What you need to do: Your task is to write out exactly the lines from the line containing "Screen dimensions: 312x119" through the end of the records, inclusive at both ends.

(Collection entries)
▼

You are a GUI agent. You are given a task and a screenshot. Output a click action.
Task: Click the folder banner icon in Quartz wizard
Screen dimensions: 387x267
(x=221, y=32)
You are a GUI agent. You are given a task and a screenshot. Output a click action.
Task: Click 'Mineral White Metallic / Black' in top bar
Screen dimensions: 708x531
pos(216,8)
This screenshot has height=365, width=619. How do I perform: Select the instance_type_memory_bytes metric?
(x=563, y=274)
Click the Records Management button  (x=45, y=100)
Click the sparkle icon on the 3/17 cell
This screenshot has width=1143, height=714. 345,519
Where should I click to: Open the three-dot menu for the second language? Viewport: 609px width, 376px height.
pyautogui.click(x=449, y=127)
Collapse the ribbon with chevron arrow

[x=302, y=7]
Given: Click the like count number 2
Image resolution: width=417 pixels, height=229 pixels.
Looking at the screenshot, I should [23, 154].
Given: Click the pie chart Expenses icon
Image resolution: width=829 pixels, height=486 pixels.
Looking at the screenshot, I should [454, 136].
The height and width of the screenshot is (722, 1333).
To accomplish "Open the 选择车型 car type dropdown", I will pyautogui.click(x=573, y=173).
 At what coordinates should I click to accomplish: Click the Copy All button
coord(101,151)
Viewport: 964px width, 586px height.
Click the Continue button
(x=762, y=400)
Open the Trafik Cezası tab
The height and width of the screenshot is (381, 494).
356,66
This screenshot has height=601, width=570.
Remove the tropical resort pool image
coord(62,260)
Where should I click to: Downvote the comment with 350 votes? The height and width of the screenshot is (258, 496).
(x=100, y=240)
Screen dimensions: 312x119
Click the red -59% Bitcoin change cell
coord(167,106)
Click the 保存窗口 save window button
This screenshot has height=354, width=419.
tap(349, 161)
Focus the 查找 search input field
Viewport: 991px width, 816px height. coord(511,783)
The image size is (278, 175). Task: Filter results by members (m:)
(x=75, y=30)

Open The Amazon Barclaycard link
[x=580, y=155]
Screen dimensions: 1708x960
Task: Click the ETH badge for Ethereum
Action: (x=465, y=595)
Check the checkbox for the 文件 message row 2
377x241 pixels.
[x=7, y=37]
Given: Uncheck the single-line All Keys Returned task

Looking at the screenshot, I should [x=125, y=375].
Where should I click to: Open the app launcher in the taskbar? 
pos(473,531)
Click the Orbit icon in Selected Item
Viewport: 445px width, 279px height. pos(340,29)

▲

Answer:
Screen dimensions: 312x119
Click the red -59% Bitcoin change cell
coord(167,106)
Click the 保存窗口 save window button
This screenshot has height=354, width=419.
tap(349, 161)
Focus the 查找 search input field
Viewport: 991px width, 816px height. coord(511,783)
The image size is (278, 175). Task: Filter results by members (m:)
(x=75, y=30)

Open The Amazon Barclaycard link
[x=580, y=155]
Screen dimensions: 1708x960
Task: Click the ETH badge for Ethereum
Action: (x=465, y=595)
Check the checkbox for the 文件 message row 2
377x241 pixels.
[x=7, y=37]
Given: Uncheck the single-line All Keys Returned task

Looking at the screenshot, I should [x=125, y=375].
Where should I click to: Open the app launcher in the taskbar? 
pos(473,531)
Click the Orbit icon in Selected Item
Viewport: 445px width, 279px height. pos(340,29)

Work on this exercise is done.